━━ INFORMATION SUPPLIED ━━

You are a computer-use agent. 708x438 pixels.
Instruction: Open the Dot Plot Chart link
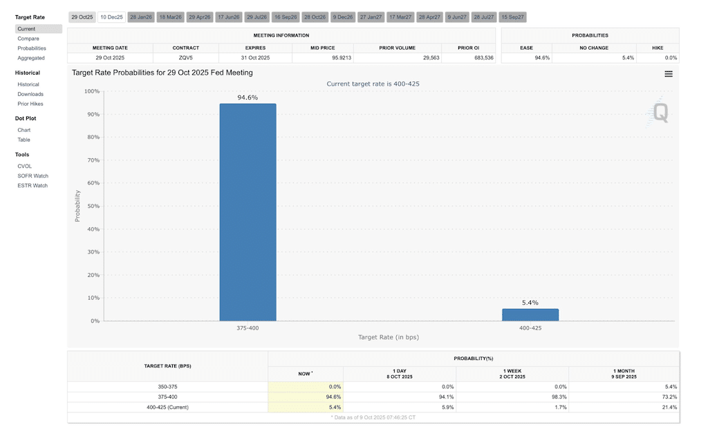pyautogui.click(x=24, y=130)
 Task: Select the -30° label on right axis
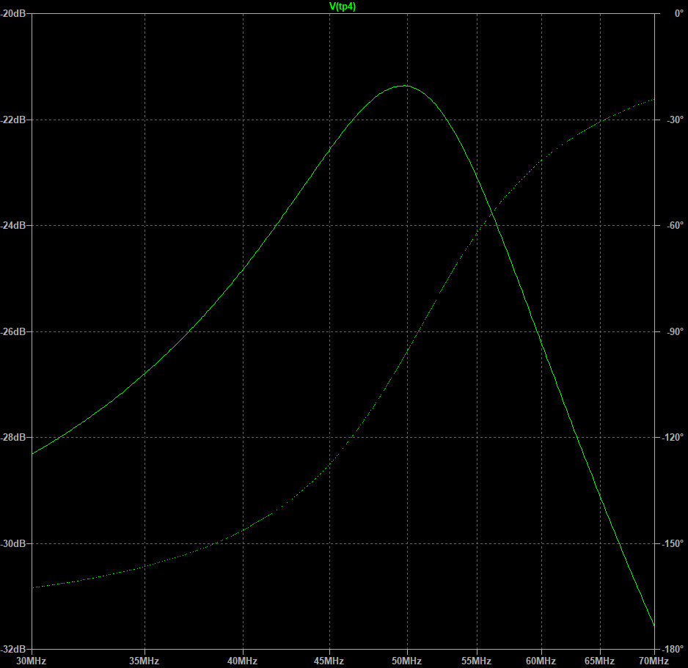tap(674, 120)
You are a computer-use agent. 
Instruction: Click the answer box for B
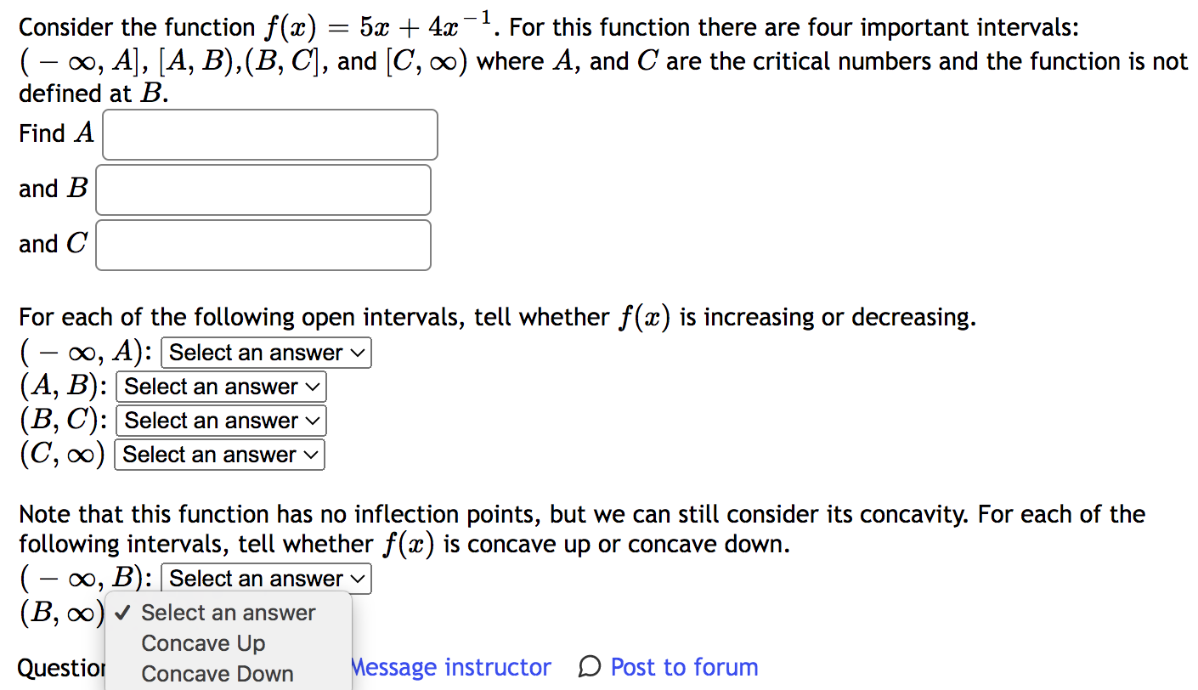point(263,189)
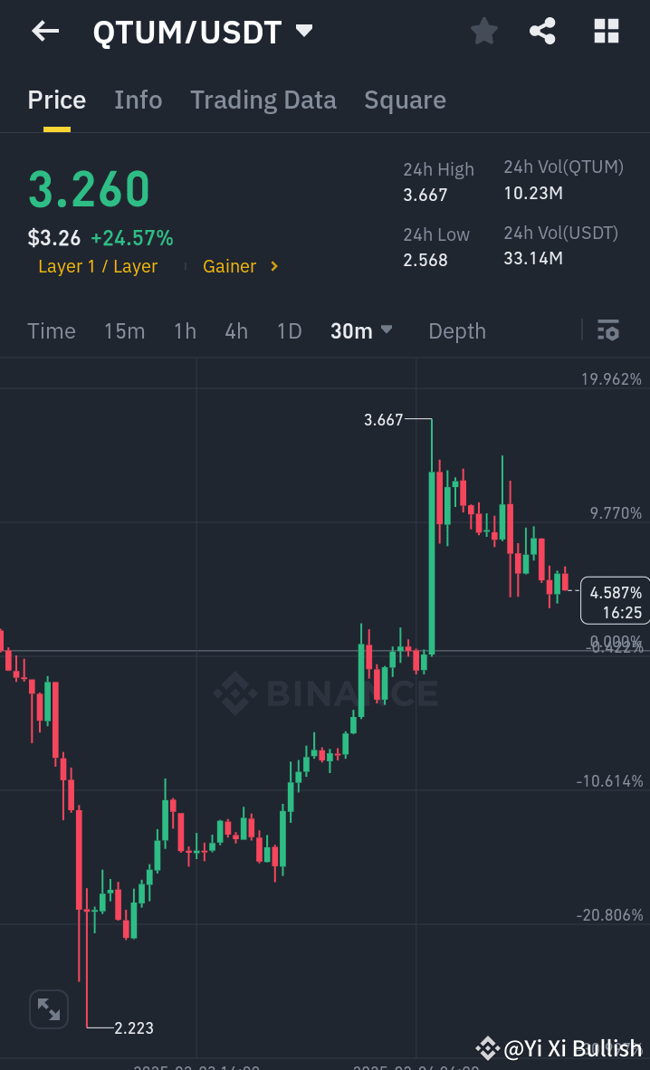The height and width of the screenshot is (1070, 650).
Task: Open the share icon
Action: [542, 30]
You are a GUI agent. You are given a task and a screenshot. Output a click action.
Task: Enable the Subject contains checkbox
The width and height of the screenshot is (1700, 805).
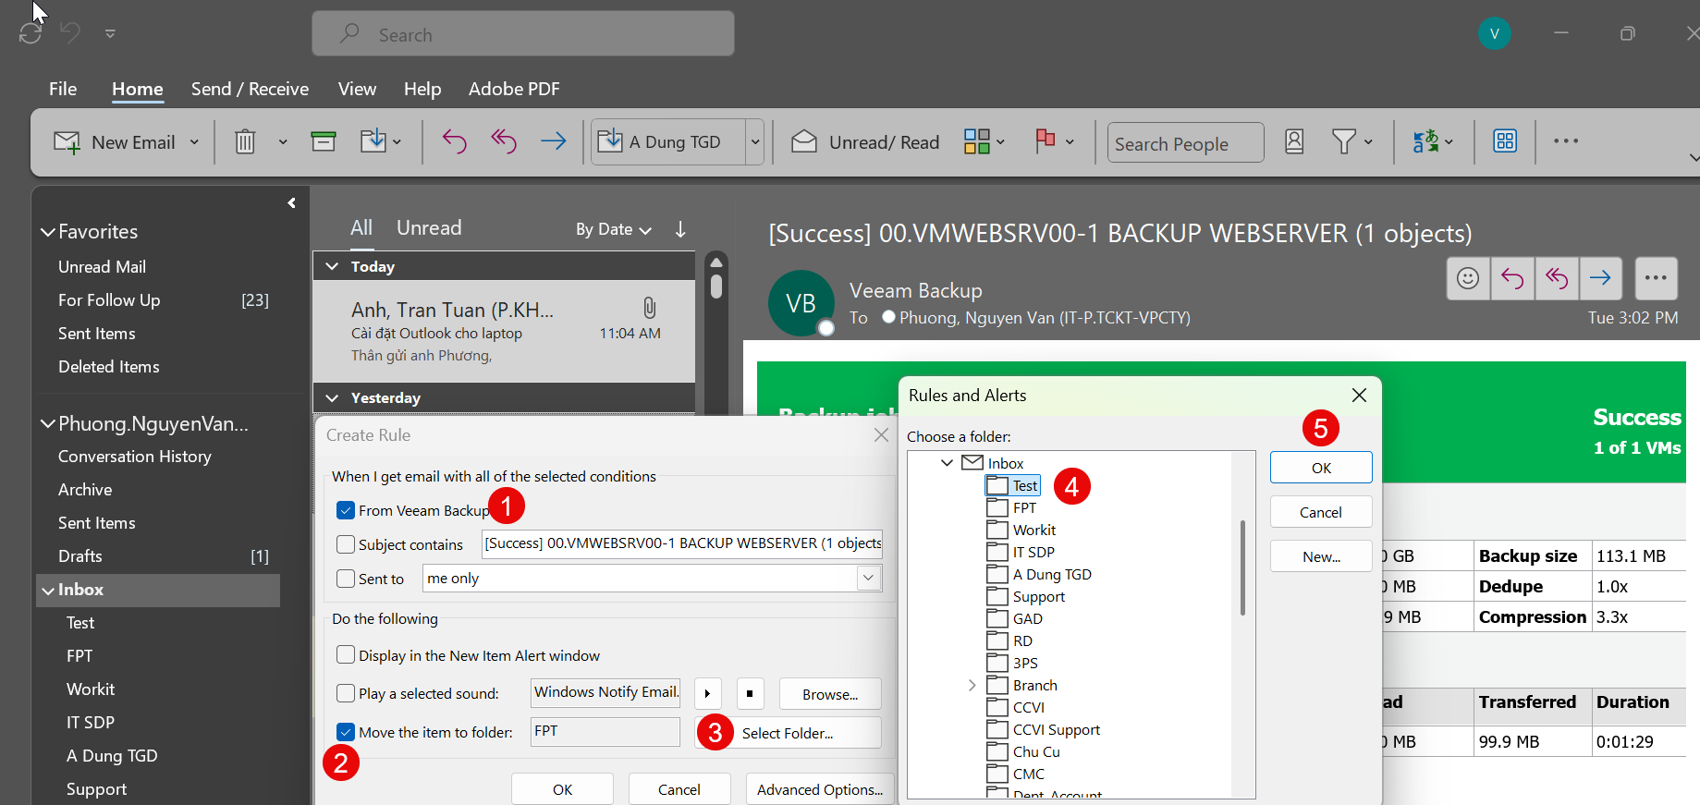346,544
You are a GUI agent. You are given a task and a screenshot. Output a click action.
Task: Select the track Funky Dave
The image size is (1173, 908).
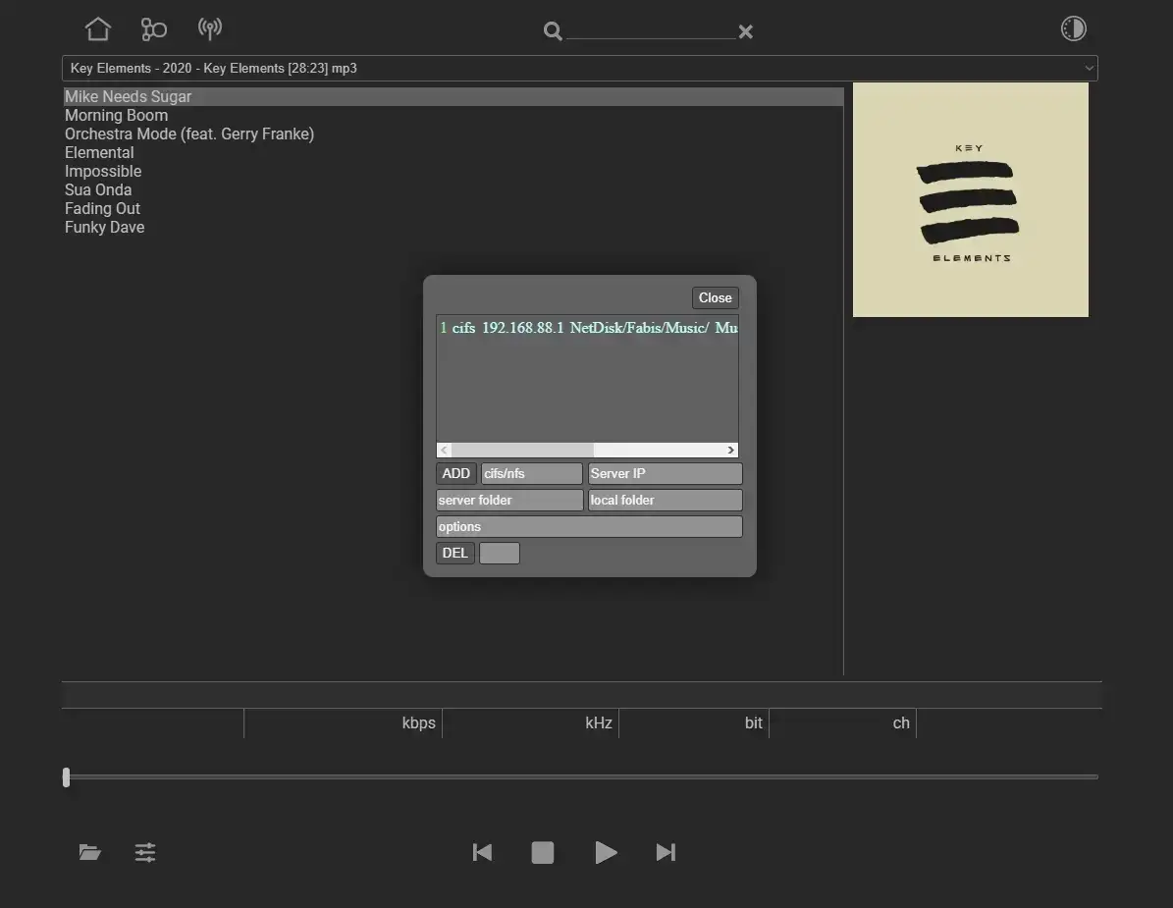104,227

━━━

REQUIRED WORK: Repeat the records in full, precisely, and keep the pictures out.

TASK ANSWER:
You are a computer-use agent. 708x438 pixels.
Instruction: Open the Dot Plot Chart link
pyautogui.click(x=24, y=130)
 Task: Select the -30° label on right axis
tap(674, 120)
You are a computer-use agent. 
Instruction: Click the answer box for B
point(263,189)
The height and width of the screenshot is (1070, 650).
Task: Open the share icon
Action: [542, 30]
You are a GUI agent. You are given a task and a screenshot. Output a click action.
Task: Enable the Subject contains checkbox
The width and height of the screenshot is (1700, 805).
346,544
You are a GUI agent. You are given a task and a screenshot. Output a click action.
Task: Select the track Funky Dave
The image size is (1173, 908).
104,227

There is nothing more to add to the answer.